◆ **TEXTO FACILITADO**
>>>
Luis Caputo apuesta por frenar la inflación mientras posterga el manejo de divisas, generando incertidumbre en el mercado. La falta de reservas y la ambigüedad del plan económico aumentan las preocupaciones.
El Ministro de Economía, Luis Caputo, enfrenta una creciente desconfianza en la City financiera mientras intenta tranquilizar a los inversores sobre la situación de las reservas y el cumplimiento de la deuda externa. A pesar de haber lanzado la “Fase 2 de emisión cero”, la incertidumbre persiste debido al rojo en las reservas y la falta de perspectivas claras sobre la mejora en el flujo de divisas.
Caputo se mostró sorprendido por las inquietudes de los directivos de sociedades de bolsa respecto a la capacidad del Gobierno para cumplir con los pagos de deuda externa en 2025. Aseguró que ya tiene asegurados los dólares para intereses y créditos repo para amortizaciones, pero los analistas siguen escépticos. El ministro, junto con el presidente del Banco Central, Santiago Bausili, prometió que se aplacará el drenaje de reservas y que la inflación disminuirá a entre 1% y 2% en los próximos meses.
Sin embargo, los informes indican que las reservas netas siguen cayendo. En julio, se estima que la caída fue de entre u$s4.000 y u$s6.000 millones, con reportes de consultoras como LCG y 1816 advirtiendo sobre el riesgo de una caída aún mayor. La falta de divisas es exacerbada por la caída en los precios de los commodities y la mayor demanda de dólares para turismo.
El Gobierno ha priorizado la desaceleración de la inflación sobre la acumulación de reservas y la reactivación económica, lo que ha generado una tensión en el mercado. La intervención en el dólar MEP y el CCL, mientras mantiene la brecha cambiaria bajo control a corto plazo, podría limitar la recuperación de la actividad económica y agudizar problemas sociales.
Además, el plan monetario del Banco Central sigue siendo confuso. Aunque se ha anunciado una política de “emisión cero”, la base monetaria podría más que duplicarse para 2026, generando más dudas sobre la dirección futura de la política monetaria y la sostenibilidad del plan.
La ambigüedad en la estrategia económica y los problemas persistentes con las reservas han llevado a una mayor preocupación en los mercados, que se reflejan en el elevado riesgo país y en la creciente desconfianza hacia las promesas del Gobierno.
<<<
◆ **INSTRUCCIONES DE TAREAS**
1. Enumera todas las personas y consultoras que el texto sobre Luis Caputo menciona por su nombre.
2. Indica, según el texto sobre Luis Caputo, entre qué montos se estima que cayeron las reservas netas en julio.
3. Reproduce literalmente el fragmento del texto sobre Luis Caputo que empieza en las palabras "Luis Caputo apuesta" y termina después de las palabras "aumentan las preocupaciones.".

◆ **DATOS PROPORCIONADOS**
>>>
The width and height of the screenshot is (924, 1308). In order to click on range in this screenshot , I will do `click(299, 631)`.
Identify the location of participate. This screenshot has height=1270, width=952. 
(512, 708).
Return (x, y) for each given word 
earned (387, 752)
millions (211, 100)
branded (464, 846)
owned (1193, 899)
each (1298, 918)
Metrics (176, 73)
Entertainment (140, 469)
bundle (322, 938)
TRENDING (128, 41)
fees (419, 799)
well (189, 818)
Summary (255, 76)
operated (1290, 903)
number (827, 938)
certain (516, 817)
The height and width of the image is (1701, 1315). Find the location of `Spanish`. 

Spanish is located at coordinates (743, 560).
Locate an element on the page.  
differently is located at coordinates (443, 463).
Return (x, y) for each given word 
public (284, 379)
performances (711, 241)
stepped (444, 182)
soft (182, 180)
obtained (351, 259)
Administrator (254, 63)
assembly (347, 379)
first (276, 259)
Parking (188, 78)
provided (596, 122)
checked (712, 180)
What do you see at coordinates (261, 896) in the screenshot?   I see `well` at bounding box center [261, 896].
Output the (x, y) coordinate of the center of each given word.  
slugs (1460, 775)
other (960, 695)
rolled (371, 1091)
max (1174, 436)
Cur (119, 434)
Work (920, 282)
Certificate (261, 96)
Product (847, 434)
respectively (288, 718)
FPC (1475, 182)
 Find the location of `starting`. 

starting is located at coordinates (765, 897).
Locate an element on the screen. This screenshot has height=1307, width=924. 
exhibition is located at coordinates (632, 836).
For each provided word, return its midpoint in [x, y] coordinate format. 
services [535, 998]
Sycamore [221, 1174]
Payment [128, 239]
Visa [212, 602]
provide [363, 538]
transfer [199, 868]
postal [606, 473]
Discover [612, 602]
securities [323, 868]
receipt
<<<
◆ **RESPUESTAS POR TAREA**
1. Luis Caputo, Santiago Bausili, LCG, 1816

2. Entre u$s4.000 y u$s6.000 millones.

3.
Luis Caputo apuesta por frenar la inflación mientras posterga el manejo de divisas, generando incertidumbre en el mercado. La falta de reservas y la ambigüedad del plan económico aumentan las preocupaciones.